» **EXERCISE DIRECTIONS**:
Below are the records; copy each line in which "computer" can be found.

» **INPUT**:
━━━━━━━━━━

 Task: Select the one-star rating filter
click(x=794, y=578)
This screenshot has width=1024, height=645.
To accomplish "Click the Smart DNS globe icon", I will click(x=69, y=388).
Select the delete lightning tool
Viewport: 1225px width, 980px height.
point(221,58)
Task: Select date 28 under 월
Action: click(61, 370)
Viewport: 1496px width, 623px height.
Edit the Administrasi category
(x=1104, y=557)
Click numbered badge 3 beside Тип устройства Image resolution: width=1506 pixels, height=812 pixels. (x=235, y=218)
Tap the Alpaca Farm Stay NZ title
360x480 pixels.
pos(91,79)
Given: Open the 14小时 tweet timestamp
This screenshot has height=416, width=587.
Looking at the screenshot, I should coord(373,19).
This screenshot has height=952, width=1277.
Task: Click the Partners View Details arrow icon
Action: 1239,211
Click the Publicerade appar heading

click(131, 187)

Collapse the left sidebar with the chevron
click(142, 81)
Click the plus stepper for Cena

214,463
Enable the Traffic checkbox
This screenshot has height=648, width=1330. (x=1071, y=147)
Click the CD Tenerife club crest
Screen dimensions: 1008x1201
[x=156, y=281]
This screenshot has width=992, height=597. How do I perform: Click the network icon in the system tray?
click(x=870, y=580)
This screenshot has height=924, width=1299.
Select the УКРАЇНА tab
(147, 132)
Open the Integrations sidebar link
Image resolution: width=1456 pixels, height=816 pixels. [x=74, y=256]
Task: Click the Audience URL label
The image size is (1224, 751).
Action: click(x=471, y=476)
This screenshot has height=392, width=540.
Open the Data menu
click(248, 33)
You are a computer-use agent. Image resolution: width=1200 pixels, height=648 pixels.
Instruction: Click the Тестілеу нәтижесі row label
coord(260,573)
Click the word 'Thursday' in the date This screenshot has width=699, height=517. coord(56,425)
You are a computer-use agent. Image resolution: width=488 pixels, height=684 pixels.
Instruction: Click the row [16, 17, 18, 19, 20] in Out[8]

━━━━━━━━━━

» **SOLUTION TO THE PROBLEM**:
You are a computer-use agent. Image resolution: width=1200 pixels, height=648 pixels.
You are a computer-use agent. Image resolution: width=488 pixels, height=684 pixels.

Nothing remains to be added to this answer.